RECORDS FOR THIS EXERCISE:
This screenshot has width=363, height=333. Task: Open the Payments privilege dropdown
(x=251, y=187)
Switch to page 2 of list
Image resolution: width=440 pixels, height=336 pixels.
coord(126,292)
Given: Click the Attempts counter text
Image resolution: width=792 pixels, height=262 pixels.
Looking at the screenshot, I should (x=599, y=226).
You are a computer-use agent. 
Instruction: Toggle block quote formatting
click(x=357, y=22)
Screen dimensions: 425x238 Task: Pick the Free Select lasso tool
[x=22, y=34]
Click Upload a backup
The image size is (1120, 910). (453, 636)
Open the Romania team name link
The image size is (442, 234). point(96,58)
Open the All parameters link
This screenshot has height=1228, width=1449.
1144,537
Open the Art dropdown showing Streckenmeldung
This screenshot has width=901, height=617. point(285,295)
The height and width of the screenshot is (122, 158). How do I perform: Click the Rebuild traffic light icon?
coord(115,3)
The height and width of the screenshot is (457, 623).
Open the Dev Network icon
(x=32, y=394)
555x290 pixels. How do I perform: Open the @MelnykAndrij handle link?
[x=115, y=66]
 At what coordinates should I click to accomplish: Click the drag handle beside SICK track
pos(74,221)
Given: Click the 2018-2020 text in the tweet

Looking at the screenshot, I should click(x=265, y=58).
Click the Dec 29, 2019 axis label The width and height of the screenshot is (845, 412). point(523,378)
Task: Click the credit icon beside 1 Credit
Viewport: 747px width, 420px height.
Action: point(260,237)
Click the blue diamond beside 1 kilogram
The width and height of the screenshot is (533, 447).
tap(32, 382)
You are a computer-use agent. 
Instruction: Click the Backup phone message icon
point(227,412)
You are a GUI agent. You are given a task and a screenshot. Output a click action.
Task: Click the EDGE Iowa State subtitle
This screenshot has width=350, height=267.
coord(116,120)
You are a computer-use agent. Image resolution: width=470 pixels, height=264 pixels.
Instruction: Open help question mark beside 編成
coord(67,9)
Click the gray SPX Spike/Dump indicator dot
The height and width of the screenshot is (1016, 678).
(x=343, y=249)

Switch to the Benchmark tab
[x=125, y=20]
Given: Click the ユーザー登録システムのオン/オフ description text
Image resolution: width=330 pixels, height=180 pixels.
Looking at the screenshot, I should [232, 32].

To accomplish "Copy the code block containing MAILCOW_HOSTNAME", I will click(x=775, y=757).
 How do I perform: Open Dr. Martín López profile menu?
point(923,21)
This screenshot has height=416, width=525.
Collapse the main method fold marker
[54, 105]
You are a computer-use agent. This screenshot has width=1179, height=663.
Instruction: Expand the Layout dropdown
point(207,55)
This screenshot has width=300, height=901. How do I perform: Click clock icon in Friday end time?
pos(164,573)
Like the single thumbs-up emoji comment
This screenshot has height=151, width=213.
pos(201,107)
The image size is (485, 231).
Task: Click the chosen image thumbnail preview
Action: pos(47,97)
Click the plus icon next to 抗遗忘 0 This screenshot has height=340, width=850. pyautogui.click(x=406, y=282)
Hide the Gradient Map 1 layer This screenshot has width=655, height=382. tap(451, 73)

WHAT IS NEEDED:
Here the job is to set down exactly the lines of the material above that fall between the one with "The height and width of the screenshot is (457, 623)." and the one with "Given: Click the ユーザー登録システムのオン/オフ", inclusive, and nothing beyond them.

SOLUTION BELOW:
The height and width of the screenshot is (457, 623).
Open the Dev Network icon
(x=32, y=394)
555x290 pixels. How do I perform: Open the @MelnykAndrij handle link?
[x=115, y=66]
 At what coordinates should I click to accomplish: Click the drag handle beside SICK track
pos(74,221)
Given: Click the 2018-2020 text in the tweet

Looking at the screenshot, I should click(x=265, y=58).
Click the Dec 29, 2019 axis label The width and height of the screenshot is (845, 412). point(523,378)
Task: Click the credit icon beside 1 Credit
Viewport: 747px width, 420px height.
Action: point(260,237)
Click the blue diamond beside 1 kilogram
The width and height of the screenshot is (533, 447).
tap(32, 382)
You are a computer-use agent. 
Instruction: Click the Backup phone message icon
point(227,412)
You are a GUI agent. You are given a task and a screenshot. Output a click action.
Task: Click the EDGE Iowa State subtitle
This screenshot has width=350, height=267.
coord(116,120)
You are a computer-use agent. Image resolution: width=470 pixels, height=264 pixels.
Instruction: Open help question mark beside 編成
coord(67,9)
Click the gray SPX Spike/Dump indicator dot
The height and width of the screenshot is (1016, 678).
(x=343, y=249)

Switch to the Benchmark tab
[x=125, y=20]
Given: Click the ユーザー登録システムのオン/オフ description text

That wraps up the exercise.